## Metin
++++++++++

TT

Özgül Atılgan Ayanoğlu

Türkiye Cumhuriyet Merkez Bankasında Müdür olarak görev yapmaktadır.

Erdi Kızılkaya

Türkiye Cumhuriyet Merkez Bankasında Kıdemli Uzman olarak görev yapmaktadır.

Editöre Not
Her türlü görüş, öneri
ve yorumlarınız için:
Mesaj Gönder

Türkiye Cumhuriyet Merkez Bankası (TCMB), bankalardan derlenen değerleme raporlarını kullanarak 2012 yılından itibaren aylık frekansta Türkiye için Konut Fiyat Endeksi (KFE) üretiyor. Tabakalanmış ortanca fiyatlardaki[1] değişim esas alınarak üretilmeye başlanan KFE, 2016 yılından itibaren kalite etkisini arındıran hedonik regresyon yöntemi ile üretiliyor.[2] TCMB, Temmuz 2024 yayını ile birlikte fiyat değişimlerindeki hareketleri aylık bazda ve böylece daha zamanlı bir şekilde kamuoyu ile paylaşmak amacıyla KFE hesaplama yönteminde değişikliğe gitti. Bu yazıda, yapılan revizyonun kapsamını ve endekslere etkilerini özetliyoruz.

Tablo 1, eski ve yeni yöntem arasındaki başlıca farklılıkları ortaya koyuyor. Yeni yöntem eski yönteme benzer şekilde hedonik regresyon ile kalite etkisinden arındırılmış fiyat değişimini hesaplıyor. Ancak eski yöntemden farklı olarak, baz dönem seçiminde, analiz için kullanılan veri setinde, regresyon düzeylerinde, model değişkenlerinde, ağırlıklandırma yaklaşımında ve yayın kırılımında kapsamlı değişiklikler yapılıyor.

++++++++++

## Kayıtlı veriler
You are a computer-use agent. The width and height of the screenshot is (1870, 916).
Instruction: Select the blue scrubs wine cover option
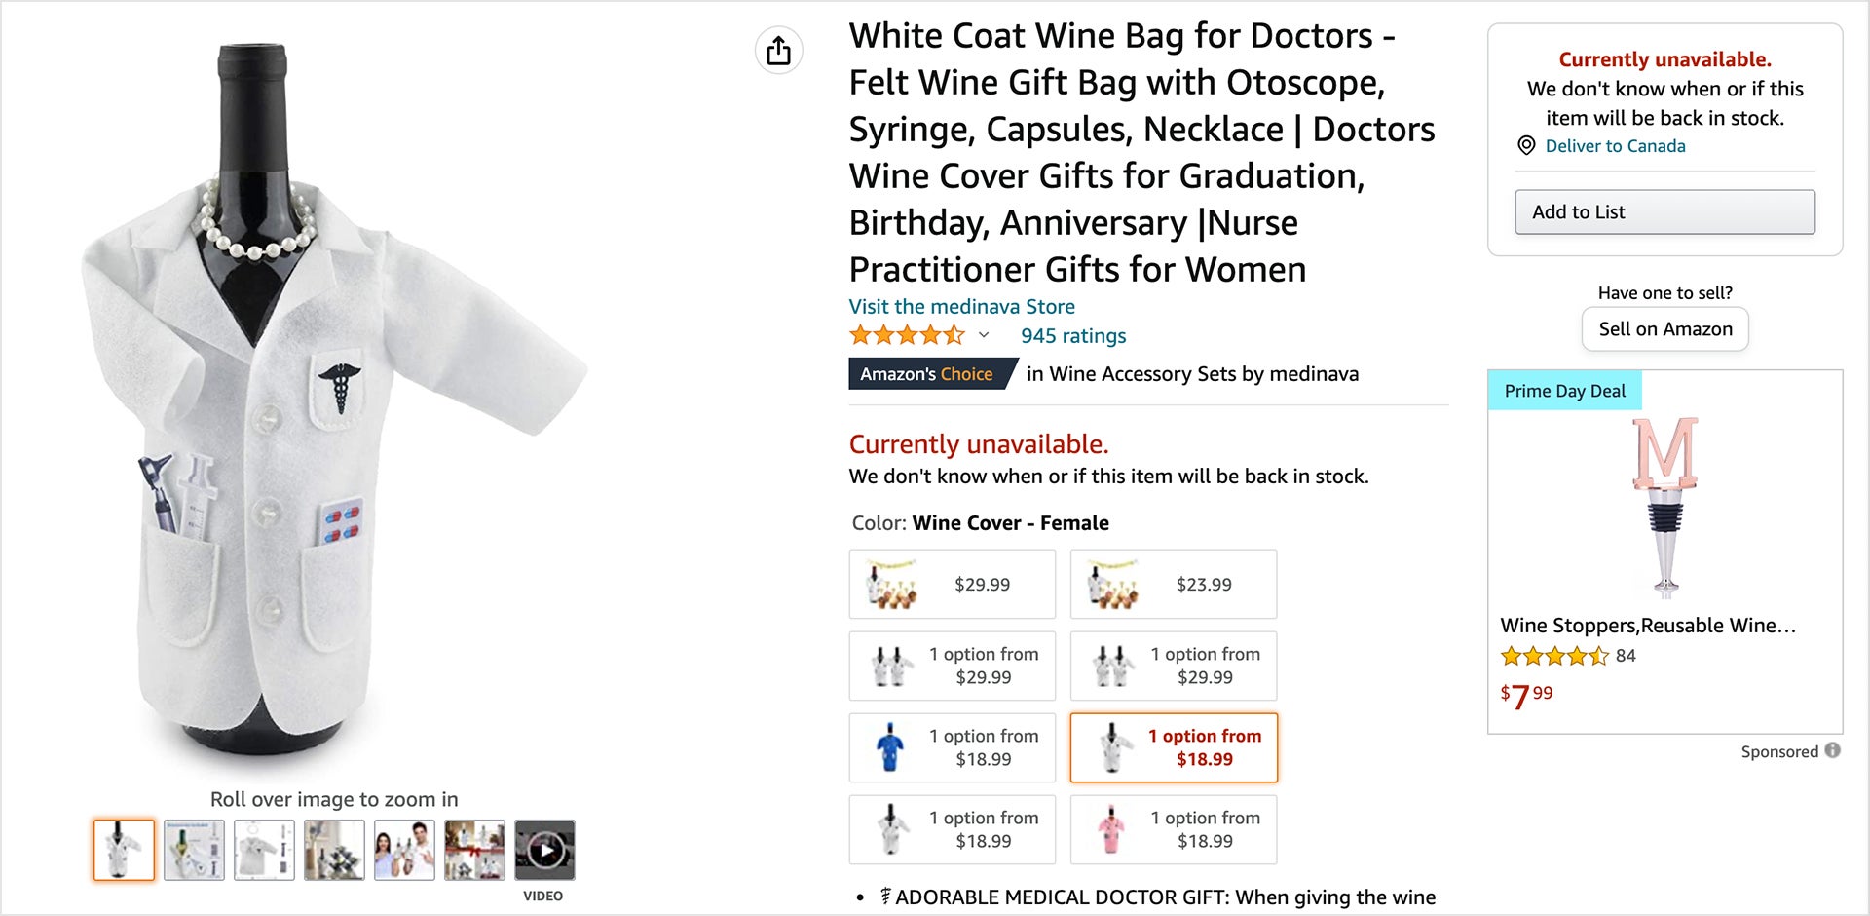point(952,747)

++++++++++

## Görevleriniz
(a) Konut fiyat endeksi yazısındaki bölümü, "Türkiye Cumhuriyet Merkez Bankasında Müdür" ifadesinin geçtiği sözcüklerden başlayarak "endekslere etkilerini özetliyoruz." sözcüklerinden sonra bitecek biçimde aynen yeniden yazın.
(b) Aşağıdaki ifadelerin konut fiyat endeksi yazısıyla uyuşup uyuşmadığını belirtin. Her biri için evet ya da hayır deyin ve yazıdaki belirleyici sözcükleri aynen aktarın.
(i) TCMB, Konut Fiyat Endeksi'ni 2012 yılından bu yana aylık olarak üretiyor.
(ii) Yeni yöntemde hedonik regresyon artık kullanılmıyor.
(iii) Hesaplama yöntemindeki değişiklik Ocak 2024 yayınıyla birlikte yapıldı.
(c) Konut fiyat endeksi yazısına göre TCMB bu endeksi hangi kaynaktan derlenen raporlarla üretiyor?

## Numaralı yanıtlar
(a)
Türkiye Cumhuriyet Merkez Bankasında Müdür olarak görev yapmaktadır.

Erdi Kızılkaya

Türkiye Cumhuriyet Merkez Bankasında Kıdemli Uzman olarak görev yapmaktadır.

Editöre Not
Her türlü görüş, öneri
ve yorumlarınız için:
Mesaj Gönder

Türkiye Cumhuriyet Merkez Bankası (TCMB), bankalardan derlenen değerleme raporlarını kullanarak 2012 yılından itibaren aylık frekansta Türkiye için Konut Fiyat Endeksi (KFE) üretiyor. Tabakalanmış ortanca fiyatlardaki[1] değişim esas alınarak üretilmeye başlanan KFE, 2016 yılından itibaren kalite etkisini arındıran hedonik regresyon yöntemi ile üretiliyor.[2] TCMB, Temmuz 2024 yayını ile birlikte fiyat değişimlerindeki hareketleri aylık bazda ve böylece daha zamanlı bir şekilde kamuoyu ile paylaşmak amacıyla KFE hesaplama yönteminde değişikliğe gitti. Bu yazıda, yapılan revizyonun kapsamını ve endekslere etkilerini özetliyoruz.

(b)
(i) Evet: "2012 yılından itibaren aylık frekansta Türkiye için Konut Fiyat Endeksi (KFE) üretiyor"
(ii) Hayır: "Yeni yöntem eski yönteme benzer şekilde hedonik regresyon ile kalite etkisinden arındırılmış fiyat değişimini hesaplıyor."
(iii) Hayır: "Temmuz 2024 yayını ile birlikte"

(c) Bankalardan derlenen değerleme raporlarıyla üretiyor.